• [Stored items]
####
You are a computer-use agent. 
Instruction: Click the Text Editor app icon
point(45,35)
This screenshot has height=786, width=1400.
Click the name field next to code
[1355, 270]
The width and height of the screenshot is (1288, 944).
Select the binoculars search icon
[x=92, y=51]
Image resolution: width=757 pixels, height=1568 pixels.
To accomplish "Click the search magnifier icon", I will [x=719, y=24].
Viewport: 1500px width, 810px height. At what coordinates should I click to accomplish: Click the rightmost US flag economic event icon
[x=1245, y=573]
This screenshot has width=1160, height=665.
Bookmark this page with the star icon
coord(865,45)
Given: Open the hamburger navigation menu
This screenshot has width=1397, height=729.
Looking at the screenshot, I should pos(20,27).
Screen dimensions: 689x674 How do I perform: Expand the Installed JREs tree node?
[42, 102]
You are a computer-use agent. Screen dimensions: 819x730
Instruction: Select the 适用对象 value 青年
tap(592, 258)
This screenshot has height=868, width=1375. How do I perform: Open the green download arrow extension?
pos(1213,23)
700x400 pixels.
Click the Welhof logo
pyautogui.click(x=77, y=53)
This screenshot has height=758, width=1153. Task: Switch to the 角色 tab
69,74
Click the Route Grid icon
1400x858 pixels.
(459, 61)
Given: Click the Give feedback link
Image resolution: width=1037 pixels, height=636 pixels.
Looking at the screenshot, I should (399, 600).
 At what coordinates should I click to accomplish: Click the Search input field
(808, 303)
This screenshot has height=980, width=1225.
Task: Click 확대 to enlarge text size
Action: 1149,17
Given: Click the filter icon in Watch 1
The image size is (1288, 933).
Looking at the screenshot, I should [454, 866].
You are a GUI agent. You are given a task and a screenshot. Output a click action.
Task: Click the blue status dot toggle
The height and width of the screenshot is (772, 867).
####
Could you copy out all of the records above exactly?

• [FINISHED TASK]
You are a computer-use agent. 
Instruction: Click the Text Editor app icon
point(45,35)
This screenshot has height=786, width=1400.
Click the name field next to code
[1355, 270]
The width and height of the screenshot is (1288, 944).
Select the binoculars search icon
[x=92, y=51]
Image resolution: width=757 pixels, height=1568 pixels.
To accomplish "Click the search magnifier icon", I will [x=719, y=24].
Viewport: 1500px width, 810px height. At what coordinates should I click to accomplish: Click the rightmost US flag economic event icon
[x=1245, y=573]
This screenshot has width=1160, height=665.
Bookmark this page with the star icon
coord(865,45)
Given: Open the hamburger navigation menu
This screenshot has width=1397, height=729.
Looking at the screenshot, I should pos(20,27).
Screen dimensions: 689x674 How do I perform: Expand the Installed JREs tree node?
[42, 102]
You are a computer-use agent. Screen dimensions: 819x730
Instruction: Select the 适用对象 value 青年
tap(592, 258)
This screenshot has height=868, width=1375. How do I perform: Open the green download arrow extension?
pos(1213,23)
700x400 pixels.
Click the Welhof logo
pyautogui.click(x=77, y=53)
This screenshot has height=758, width=1153. Task: Switch to the 角色 tab
69,74
Click the Route Grid icon
1400x858 pixels.
(459, 61)
Given: Click the Give feedback link
Image resolution: width=1037 pixels, height=636 pixels.
Looking at the screenshot, I should (399, 600).
 At what coordinates should I click to accomplish: Click the Search input field
(808, 303)
This screenshot has height=980, width=1225.
Task: Click 확대 to enlarge text size
Action: 1149,17
Given: Click the filter icon in Watch 1
The image size is (1288, 933).
Looking at the screenshot, I should [454, 866].
You are a GUI agent. You are given a task and a screenshot. Output a click action.
Task: Click the blue status dot toggle
The height and width of the screenshot is (772, 867).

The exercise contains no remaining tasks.